その動き回る手を掴もうとするけど、上手くかわされてしまう。
「そ、そーくん……もうだめえっ」
「まだいけるでしょう?」
「む、りっ……限界だって、ばっ!」
の、ばっ!のところで後ろから抱きつく総くんのお腹に肘を埋める。
「うっ」と短い呻き声を聞いたあたしは素早く体を反転させ、みぞおちに一発。
「だからやめてって言っ――」
「笠井っ!!」
バアンッと大きな音と共にヒロっちが生徒会室に飛び込んできて、一目散にあたしを腕の中にしまい込んだ。

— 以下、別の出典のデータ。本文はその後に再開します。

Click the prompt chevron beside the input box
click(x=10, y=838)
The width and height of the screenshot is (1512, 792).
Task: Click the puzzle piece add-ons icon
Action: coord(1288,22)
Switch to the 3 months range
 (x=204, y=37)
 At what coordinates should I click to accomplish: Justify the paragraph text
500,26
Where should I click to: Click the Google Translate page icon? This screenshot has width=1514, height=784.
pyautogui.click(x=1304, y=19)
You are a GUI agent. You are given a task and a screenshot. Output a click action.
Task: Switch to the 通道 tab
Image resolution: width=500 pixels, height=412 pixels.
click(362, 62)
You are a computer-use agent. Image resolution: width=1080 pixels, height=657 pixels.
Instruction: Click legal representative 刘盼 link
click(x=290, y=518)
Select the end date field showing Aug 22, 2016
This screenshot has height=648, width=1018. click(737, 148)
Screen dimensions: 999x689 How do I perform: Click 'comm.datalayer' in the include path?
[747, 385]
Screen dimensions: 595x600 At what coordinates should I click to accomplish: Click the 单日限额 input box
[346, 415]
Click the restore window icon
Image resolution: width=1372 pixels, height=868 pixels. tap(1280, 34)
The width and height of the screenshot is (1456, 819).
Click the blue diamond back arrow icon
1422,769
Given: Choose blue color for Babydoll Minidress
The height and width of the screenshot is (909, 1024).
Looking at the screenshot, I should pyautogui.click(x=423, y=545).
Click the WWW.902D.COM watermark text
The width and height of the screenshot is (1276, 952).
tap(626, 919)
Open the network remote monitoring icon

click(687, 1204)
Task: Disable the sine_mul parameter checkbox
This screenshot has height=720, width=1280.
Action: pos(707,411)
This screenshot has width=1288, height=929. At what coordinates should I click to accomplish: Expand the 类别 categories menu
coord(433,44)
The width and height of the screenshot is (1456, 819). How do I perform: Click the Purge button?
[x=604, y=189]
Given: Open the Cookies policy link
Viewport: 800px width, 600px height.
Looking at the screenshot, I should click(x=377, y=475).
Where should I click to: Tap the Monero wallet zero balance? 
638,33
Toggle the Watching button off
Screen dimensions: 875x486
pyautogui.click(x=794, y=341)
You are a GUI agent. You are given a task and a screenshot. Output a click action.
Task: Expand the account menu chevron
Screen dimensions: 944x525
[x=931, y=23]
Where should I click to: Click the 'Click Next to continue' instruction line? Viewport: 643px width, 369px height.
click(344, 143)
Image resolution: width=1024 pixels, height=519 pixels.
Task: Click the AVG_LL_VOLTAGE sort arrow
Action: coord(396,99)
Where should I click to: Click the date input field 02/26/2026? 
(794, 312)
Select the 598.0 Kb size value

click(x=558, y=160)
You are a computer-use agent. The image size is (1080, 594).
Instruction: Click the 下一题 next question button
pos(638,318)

ぎゅうっと窒息寸前くらいにあたしを抱きしめるヒロっちは「カゲ!」と低い声で総くんを呼ぶ。
「ヒロ随分と早かったじゃん」
「お前っ……」
「え? もしかして、ヒロ怒ってんの? どーして?」
「どうして、だと?」
「うん。だって二人は付き合ってないんでしょう?なら、僕がちょっかい出してもいいじゃん」
口調は柔らかい、なのにヒロっちの腕の隙間から見えた総くんの瞳の奥は鋭く光っていた。